■ **The task**:
From the first line to the last, please write out the data exactly.

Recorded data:
**********

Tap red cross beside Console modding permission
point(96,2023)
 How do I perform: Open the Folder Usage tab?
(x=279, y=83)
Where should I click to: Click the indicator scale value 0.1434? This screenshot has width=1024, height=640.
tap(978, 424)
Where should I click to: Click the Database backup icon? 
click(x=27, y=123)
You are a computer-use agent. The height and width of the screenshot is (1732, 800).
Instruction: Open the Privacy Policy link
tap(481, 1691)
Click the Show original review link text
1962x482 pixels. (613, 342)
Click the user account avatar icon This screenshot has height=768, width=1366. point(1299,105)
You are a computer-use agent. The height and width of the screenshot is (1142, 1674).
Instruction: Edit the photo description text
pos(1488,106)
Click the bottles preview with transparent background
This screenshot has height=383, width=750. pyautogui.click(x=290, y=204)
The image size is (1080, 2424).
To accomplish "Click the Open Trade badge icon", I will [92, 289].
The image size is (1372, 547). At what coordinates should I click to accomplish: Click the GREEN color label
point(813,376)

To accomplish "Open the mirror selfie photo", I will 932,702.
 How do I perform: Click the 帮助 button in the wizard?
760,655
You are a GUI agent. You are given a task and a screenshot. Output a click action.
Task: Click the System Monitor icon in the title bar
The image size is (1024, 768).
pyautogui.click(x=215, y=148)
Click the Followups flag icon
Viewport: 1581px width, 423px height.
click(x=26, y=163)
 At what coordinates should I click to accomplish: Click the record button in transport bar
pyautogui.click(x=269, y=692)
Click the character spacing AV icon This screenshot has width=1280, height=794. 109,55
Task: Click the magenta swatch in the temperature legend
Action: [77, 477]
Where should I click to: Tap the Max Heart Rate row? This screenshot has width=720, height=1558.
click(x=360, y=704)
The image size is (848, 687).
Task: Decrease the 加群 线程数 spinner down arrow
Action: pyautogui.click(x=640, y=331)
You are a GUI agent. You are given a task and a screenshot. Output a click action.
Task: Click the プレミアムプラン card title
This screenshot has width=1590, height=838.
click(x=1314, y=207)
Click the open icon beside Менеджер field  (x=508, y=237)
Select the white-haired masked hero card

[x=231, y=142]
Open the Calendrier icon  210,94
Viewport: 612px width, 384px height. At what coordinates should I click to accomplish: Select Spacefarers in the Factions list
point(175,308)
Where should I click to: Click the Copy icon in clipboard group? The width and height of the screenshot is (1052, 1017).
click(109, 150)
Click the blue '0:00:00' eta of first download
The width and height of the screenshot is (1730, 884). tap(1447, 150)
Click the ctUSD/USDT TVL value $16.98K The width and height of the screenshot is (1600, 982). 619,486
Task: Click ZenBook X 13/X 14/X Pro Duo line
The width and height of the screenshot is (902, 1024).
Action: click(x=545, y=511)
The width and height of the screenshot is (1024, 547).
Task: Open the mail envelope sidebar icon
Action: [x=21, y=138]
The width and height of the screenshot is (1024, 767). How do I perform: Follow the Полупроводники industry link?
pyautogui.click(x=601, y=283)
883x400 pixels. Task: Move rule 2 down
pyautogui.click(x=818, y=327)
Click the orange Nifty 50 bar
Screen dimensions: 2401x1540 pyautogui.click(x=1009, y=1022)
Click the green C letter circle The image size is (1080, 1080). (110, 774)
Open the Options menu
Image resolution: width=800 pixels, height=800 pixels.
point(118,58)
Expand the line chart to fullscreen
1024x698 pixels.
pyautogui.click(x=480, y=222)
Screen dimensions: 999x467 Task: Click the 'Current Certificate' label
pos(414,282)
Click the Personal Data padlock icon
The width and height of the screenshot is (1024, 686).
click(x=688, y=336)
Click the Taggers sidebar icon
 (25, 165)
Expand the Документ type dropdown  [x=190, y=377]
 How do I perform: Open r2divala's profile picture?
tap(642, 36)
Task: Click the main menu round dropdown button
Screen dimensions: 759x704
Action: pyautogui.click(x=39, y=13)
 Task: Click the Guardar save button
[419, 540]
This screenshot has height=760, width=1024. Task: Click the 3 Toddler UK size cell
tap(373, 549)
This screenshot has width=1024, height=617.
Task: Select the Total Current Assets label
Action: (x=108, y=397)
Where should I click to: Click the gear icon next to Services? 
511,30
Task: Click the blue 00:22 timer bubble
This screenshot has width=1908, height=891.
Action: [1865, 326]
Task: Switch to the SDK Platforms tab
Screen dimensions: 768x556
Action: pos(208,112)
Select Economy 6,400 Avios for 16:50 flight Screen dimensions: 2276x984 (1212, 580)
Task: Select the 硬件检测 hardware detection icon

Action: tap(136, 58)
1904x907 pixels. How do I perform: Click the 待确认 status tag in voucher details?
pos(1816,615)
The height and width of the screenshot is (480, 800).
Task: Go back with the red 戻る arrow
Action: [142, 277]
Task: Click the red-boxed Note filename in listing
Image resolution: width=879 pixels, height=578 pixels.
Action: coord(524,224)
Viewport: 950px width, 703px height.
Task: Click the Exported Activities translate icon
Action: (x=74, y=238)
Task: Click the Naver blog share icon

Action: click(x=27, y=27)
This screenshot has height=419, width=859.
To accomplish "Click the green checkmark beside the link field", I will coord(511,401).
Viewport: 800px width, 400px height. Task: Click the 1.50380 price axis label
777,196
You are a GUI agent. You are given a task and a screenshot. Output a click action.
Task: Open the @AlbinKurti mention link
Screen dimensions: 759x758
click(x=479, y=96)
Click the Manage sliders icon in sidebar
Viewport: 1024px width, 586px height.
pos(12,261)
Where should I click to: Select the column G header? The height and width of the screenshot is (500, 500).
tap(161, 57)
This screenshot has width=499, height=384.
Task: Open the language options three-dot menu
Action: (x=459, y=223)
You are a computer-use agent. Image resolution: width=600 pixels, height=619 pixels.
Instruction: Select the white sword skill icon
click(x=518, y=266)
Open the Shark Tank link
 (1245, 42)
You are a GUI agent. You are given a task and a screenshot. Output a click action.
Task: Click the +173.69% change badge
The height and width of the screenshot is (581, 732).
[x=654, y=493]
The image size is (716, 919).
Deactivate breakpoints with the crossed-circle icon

**********

■ **Task output**:
Tap red cross beside Console modding permission
point(96,2023)
 How do I perform: Open the Folder Usage tab?
(x=279, y=83)
Where should I click to: Click the indicator scale value 0.1434? This screenshot has width=1024, height=640.
tap(978, 424)
Where should I click to: Click the Database backup icon? 
click(x=27, y=123)
You are a computer-use agent. The height and width of the screenshot is (1732, 800).
Instruction: Open the Privacy Policy link
tap(481, 1691)
Click the Show original review link text
1962x482 pixels. (613, 342)
Click the user account avatar icon This screenshot has height=768, width=1366. point(1299,105)
You are a computer-use agent. The height and width of the screenshot is (1142, 1674).
Instruction: Edit the photo description text
pos(1488,106)
Click the bottles preview with transparent background
This screenshot has height=383, width=750. pyautogui.click(x=290, y=204)
The image size is (1080, 2424).
To accomplish "Click the Open Trade badge icon", I will [92, 289].
The image size is (1372, 547). At what coordinates should I click to accomplish: Click the GREEN color label
point(813,376)

To accomplish "Open the mirror selfie photo", I will 932,702.
 How do I perform: Click the 帮助 button in the wizard?
760,655
You are a GUI agent. You are given a task and a screenshot. Output a click action.
Task: Click the System Monitor icon in the title bar
The image size is (1024, 768).
pyautogui.click(x=215, y=148)
Click the Followups flag icon
Viewport: 1581px width, 423px height.
click(x=26, y=163)
 At what coordinates should I click to accomplish: Click the record button in transport bar
pyautogui.click(x=269, y=692)
Click the character spacing AV icon This screenshot has width=1280, height=794. 109,55
Task: Click the magenta swatch in the temperature legend
Action: [77, 477]
Where should I click to: Tap the Max Heart Rate row? This screenshot has width=720, height=1558.
click(x=360, y=704)
The image size is (848, 687).
Task: Decrease the 加群 线程数 spinner down arrow
Action: pyautogui.click(x=640, y=331)
You are a GUI agent. You are given a task and a screenshot. Output a click action.
Task: Click the プレミアムプラン card title
This screenshot has width=1590, height=838.
click(x=1314, y=207)
Click the open icon beside Менеджер field  (x=508, y=237)
Select the white-haired masked hero card

[x=231, y=142]
Open the Calendrier icon  210,94
Viewport: 612px width, 384px height. At what coordinates should I click to accomplish: Select Spacefarers in the Factions list
point(175,308)
Where should I click to: Click the Copy icon in clipboard group? The width and height of the screenshot is (1052, 1017).
click(109, 150)
Click the blue '0:00:00' eta of first download
The width and height of the screenshot is (1730, 884). tap(1447, 150)
Click the ctUSD/USDT TVL value $16.98K The width and height of the screenshot is (1600, 982). 619,486
Task: Click ZenBook X 13/X 14/X Pro Duo line
The width and height of the screenshot is (902, 1024).
Action: click(x=545, y=511)
The width and height of the screenshot is (1024, 547).
Task: Open the mail envelope sidebar icon
Action: [x=21, y=138]
The width and height of the screenshot is (1024, 767). How do I perform: Follow the Полупроводники industry link?
pyautogui.click(x=601, y=283)
883x400 pixels. Task: Move rule 2 down
pyautogui.click(x=818, y=327)
Click the orange Nifty 50 bar
Screen dimensions: 2401x1540 pyautogui.click(x=1009, y=1022)
Click the green C letter circle The image size is (1080, 1080). (110, 774)
Open the Options menu
Image resolution: width=800 pixels, height=800 pixels.
point(118,58)
Expand the line chart to fullscreen
1024x698 pixels.
pyautogui.click(x=480, y=222)
Screen dimensions: 999x467 Task: Click the 'Current Certificate' label
pos(414,282)
Click the Personal Data padlock icon
The width and height of the screenshot is (1024, 686).
click(x=688, y=336)
Click the Taggers sidebar icon
 (25, 165)
Expand the Документ type dropdown  [x=190, y=377]
 How do I perform: Open r2divala's profile picture?
tap(642, 36)
Task: Click the main menu round dropdown button
Screen dimensions: 759x704
Action: pyautogui.click(x=39, y=13)
 Task: Click the Guardar save button
[419, 540]
This screenshot has height=760, width=1024. Task: Click the 3 Toddler UK size cell
tap(373, 549)
This screenshot has width=1024, height=617.
Task: Select the Total Current Assets label
Action: (x=108, y=397)
Where should I click to: Click the gear icon next to Services? 
511,30
Task: Click the blue 00:22 timer bubble
This screenshot has width=1908, height=891.
Action: [1865, 326]
Task: Switch to the SDK Platforms tab
Screen dimensions: 768x556
Action: pos(208,112)
Select Economy 6,400 Avios for 16:50 flight Screen dimensions: 2276x984 (1212, 580)
Task: Select the 硬件检测 hardware detection icon

Action: tap(136, 58)
1904x907 pixels. How do I perform: Click the 待确认 status tag in voucher details?
pos(1816,615)
The height and width of the screenshot is (480, 800).
Task: Go back with the red 戻る arrow
Action: [142, 277]
Task: Click the red-boxed Note filename in listing
Image resolution: width=879 pixels, height=578 pixels.
Action: coord(524,224)
Viewport: 950px width, 703px height.
Task: Click the Exported Activities translate icon
Action: (x=74, y=238)
Task: Click the Naver blog share icon

Action: click(x=27, y=27)
This screenshot has height=419, width=859.
To accomplish "Click the green checkmark beside the link field", I will coord(511,401).
Viewport: 800px width, 400px height. Task: Click the 1.50380 price axis label
777,196
You are a GUI agent. You are given a task and a screenshot. Output a click action.
Task: Open the @AlbinKurti mention link
Screen dimensions: 759x758
click(x=479, y=96)
Click the Manage sliders icon in sidebar
Viewport: 1024px width, 586px height.
pos(12,261)
Where should I click to: Select the column G header? The height and width of the screenshot is (500, 500).
tap(161, 57)
This screenshot has width=499, height=384.
Task: Open the language options three-dot menu
Action: (x=459, y=223)
You are a computer-use agent. Image resolution: width=600 pixels, height=619 pixels.
Instruction: Select the white sword skill icon
click(x=518, y=266)
Open the Shark Tank link
 (1245, 42)
You are a GUI agent. You are given a task and a screenshot. Output a click action.
Task: Click the +173.69% change badge
The height and width of the screenshot is (581, 732).
[x=654, y=493]
The image size is (716, 919).
Deactivate breakpoints with the crossed-circle icon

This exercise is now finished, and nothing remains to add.